One overdose is one too many. Our work on Naloxone aims to stop the pattern.

Given our passion for “work that matters,” saving lives is a major priority — and that includes our campaign on naloxone.

This drug, sometimes known as Narcan, has the potential to reverse an overdose by restoring breathing in critical situations. While it would be great if this drug weren’t needed, opioid misuse is an unfortunate reality. Prevention-focused education is an essential part of working toward solutions, and we believe spreading awareness about this life-saving medication is equally important.

Our work for Know the Dangers brings attention to naloxone — including how it works and where to find it. Through a partnership between the Minnesota Department of Health (MDH) and the Minnesota Department of Human Services (DHS), the campaign connects people with pharmacies and Syringe Service Programs (SSPs) that provide naloxone near them. The Naloxone Finder is an interactive map that shows these locations and their proximity to the entered address.

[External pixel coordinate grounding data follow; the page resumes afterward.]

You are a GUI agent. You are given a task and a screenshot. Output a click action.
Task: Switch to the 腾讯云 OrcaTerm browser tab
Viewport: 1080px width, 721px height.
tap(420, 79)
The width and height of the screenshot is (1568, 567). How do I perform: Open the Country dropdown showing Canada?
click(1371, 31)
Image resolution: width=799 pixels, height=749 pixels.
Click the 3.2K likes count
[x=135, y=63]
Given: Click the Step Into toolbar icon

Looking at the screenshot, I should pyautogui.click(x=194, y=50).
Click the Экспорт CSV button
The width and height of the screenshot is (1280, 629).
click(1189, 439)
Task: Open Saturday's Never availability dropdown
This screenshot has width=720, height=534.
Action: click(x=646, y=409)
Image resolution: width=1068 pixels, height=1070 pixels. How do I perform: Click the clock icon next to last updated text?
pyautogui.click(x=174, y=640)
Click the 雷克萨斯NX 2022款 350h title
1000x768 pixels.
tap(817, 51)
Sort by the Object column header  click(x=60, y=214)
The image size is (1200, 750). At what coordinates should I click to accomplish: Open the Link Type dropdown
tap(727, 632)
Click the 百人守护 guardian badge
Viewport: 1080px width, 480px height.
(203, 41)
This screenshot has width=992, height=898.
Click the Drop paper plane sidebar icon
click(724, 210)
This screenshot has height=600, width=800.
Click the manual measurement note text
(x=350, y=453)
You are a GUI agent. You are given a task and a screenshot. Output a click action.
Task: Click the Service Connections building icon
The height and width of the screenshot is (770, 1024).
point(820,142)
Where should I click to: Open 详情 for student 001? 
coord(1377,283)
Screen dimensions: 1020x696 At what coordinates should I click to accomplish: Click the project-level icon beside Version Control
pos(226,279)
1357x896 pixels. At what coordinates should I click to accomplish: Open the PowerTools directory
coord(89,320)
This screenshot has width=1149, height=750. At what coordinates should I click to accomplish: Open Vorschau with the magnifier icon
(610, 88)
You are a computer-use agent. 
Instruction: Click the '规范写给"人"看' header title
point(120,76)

For people who use opioids or know others who do, having access to this emergency solution can save a life. In Minnesota, prescriptions aren’t required to pick up naloxone, so someone going to a party, large event or situation with potential risk can use the Naloxone Finder to be prepared to help during a crisis.

People have general questions about naloxone, so we also designed a webpage to provide comprehensive clear answers in one place. These range from “How much does naloxone cost?” (hint: it’s often free) to “Can I be sued for administering naloxone?” and give readers the knowledge they need to make informed decisions.

During an overdose, bystanders don’t have time to find out about options, and sometimes there’s not even time to get to a hospital. The naloxone resources we created provide the peace of mind that comes with knowing in advance how to safely administer naloxone, exactly where to access it, and that there won’t be consequences. We’ve even covered where to get training.

Naloxone isn’t an answer or excuse for opioid misuse; it’s an emergency resource and preparedness tool. The more people that are aware of and equipped to use it, the better chance we have to save lives. And if you ask us, that’s work that matters.